抜粋:
デロイト トーマツ、今後のテクノロジー・メディア・通信業界を予測した「TMT Predictions 2023 日本版」を発行
宇宙ビジネスの活況で、世界の小型衛星の打ち上げ件数は2020~2024年の1.3万機から2025~2029年には1.5倍の2万機に拡大する見込み。宇宙の混雑緩和に日本の技術活用が期待される
デロイト トーマツ グループ(東京都千代田区、グループCEO:木村研一、以下デロイト トーマツ)は、今後のテクノロジー・メディア・通信(TMT)業界についてデロイトが予測した「TMT Predictions 2023」グローバル版をもとに、日本オリジナルの考察・分析を加えたレポート「TMT Predictions 2023 日本版」を発行しました。2023年は、パンデミックの環境下で得た様々な経験や、開発・発展したテクノロジーやビジネスモデル、新しいアイデアがさらなる進化を遂げることが予想されており、本レポートではその中でも特に注目すべき14 のトピックを取り上げています。 テーマごとにグローバル予測の抄訳に加え、「日本の視点」としてデロイト トーマツ グループのプロフェショナルによる考察・分析を行っています。

テキストと要素の位置特定用の行
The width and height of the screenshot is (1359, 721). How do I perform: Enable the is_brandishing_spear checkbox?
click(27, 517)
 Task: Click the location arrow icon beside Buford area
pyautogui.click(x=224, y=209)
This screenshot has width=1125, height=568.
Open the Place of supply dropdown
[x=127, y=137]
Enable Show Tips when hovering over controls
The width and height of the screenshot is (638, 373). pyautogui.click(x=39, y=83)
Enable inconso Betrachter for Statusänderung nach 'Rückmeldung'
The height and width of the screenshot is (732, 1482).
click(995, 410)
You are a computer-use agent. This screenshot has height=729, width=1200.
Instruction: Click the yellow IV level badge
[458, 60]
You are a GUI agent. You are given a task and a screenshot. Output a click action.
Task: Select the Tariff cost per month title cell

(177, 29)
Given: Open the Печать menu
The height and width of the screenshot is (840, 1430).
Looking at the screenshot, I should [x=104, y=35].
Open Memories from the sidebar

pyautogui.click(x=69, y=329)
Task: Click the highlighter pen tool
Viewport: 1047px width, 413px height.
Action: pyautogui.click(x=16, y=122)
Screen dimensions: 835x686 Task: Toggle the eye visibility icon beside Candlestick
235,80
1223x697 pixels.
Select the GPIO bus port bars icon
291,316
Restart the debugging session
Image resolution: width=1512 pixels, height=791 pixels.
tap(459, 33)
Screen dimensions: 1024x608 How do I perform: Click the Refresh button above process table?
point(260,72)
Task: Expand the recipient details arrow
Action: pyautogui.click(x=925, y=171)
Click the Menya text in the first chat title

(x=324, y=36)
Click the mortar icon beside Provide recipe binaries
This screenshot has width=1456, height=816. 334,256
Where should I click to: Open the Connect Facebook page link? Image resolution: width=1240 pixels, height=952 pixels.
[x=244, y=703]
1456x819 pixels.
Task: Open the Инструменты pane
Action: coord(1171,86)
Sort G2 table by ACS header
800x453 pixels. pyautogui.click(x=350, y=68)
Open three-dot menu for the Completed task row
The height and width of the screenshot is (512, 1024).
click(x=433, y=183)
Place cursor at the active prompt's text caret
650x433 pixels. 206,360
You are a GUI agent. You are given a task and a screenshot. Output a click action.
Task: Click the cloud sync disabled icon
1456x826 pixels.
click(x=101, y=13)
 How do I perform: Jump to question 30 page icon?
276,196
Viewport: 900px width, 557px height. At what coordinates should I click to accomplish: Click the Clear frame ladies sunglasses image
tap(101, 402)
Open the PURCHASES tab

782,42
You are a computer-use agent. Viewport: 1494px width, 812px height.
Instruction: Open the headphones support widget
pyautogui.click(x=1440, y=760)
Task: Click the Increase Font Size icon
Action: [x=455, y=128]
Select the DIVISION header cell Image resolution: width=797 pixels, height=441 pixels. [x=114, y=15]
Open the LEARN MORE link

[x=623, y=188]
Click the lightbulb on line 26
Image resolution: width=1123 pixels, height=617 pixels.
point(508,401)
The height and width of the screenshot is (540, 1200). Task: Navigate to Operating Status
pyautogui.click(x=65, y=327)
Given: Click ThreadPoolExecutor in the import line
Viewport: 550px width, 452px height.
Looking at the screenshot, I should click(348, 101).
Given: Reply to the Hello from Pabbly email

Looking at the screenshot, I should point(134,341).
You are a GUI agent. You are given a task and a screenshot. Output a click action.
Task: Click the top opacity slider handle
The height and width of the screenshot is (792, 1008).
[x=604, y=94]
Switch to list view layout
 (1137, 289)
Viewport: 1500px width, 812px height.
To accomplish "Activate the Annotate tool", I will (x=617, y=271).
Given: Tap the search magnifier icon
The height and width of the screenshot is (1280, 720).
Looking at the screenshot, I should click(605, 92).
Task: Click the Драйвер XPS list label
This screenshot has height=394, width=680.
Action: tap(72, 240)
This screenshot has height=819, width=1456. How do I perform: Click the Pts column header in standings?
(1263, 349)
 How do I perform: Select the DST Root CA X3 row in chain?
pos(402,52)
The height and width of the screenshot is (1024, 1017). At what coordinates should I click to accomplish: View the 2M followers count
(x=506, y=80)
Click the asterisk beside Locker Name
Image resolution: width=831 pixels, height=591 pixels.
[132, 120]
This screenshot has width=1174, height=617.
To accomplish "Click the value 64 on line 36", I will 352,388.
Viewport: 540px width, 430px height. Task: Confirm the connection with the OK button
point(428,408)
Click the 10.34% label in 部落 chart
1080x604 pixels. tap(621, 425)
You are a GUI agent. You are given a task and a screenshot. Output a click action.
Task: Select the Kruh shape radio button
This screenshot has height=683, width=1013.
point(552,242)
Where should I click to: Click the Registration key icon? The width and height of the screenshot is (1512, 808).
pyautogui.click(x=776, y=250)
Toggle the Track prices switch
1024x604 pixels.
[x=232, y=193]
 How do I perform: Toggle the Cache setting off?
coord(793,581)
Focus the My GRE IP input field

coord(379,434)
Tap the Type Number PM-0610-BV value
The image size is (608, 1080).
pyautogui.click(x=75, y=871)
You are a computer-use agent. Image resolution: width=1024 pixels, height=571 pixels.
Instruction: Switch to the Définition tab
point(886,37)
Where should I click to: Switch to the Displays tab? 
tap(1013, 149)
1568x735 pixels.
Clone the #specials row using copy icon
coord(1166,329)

課題一覧:
(A) レポート発行に関する抜粋によると、「TMT Predictions 2023 日本版」では特に注目すべきトピックをいくつ取り上げていますか。
(B) レポート発行に関する抜粋の続きを、最後の文の後から書いてください。

解答一覧:
(A) 14のトピックです。

(B)
今回は、安全保障や災害対策など様々な分野で宇宙ビッグデータの活用に期待が高まるなか、衛星コンステレーションや宇宙用途の耐放射線半導体といった、宇宙ビジネスに関するトピックを通信と半導体の2分野において取り上げています。また、昨年に引き続き、「サステナビリティ」に注目し、テクノロジー業界の気候変動リスクに対して高まる危機感と対応策へのコミットメントについて解説するとともに、日本企業の強みであるイノベーション技術を活かした「攻めのアプローチ」について言及しています。
さらに、ここ数年で社会変容に応えるかたちで普及したストリーミング、バーチャルプロダクション、ソーシャルコマース、VRといったトピックについては、次のフェーズへのステップに向けてグローバルおよび日本の視点で論じています。その他にも、5Gやエッジコンピューティング、M&Aといった幅広いトピックを取り上げました。本レポートを通して、変化の中でビジネスの明日を描き、将来を切り開くために役立つ論点を提示します。
http://www.deloitte.com/jp/tmtpredictions2023
グローバルの予測と日本の視点(主なトピックについて)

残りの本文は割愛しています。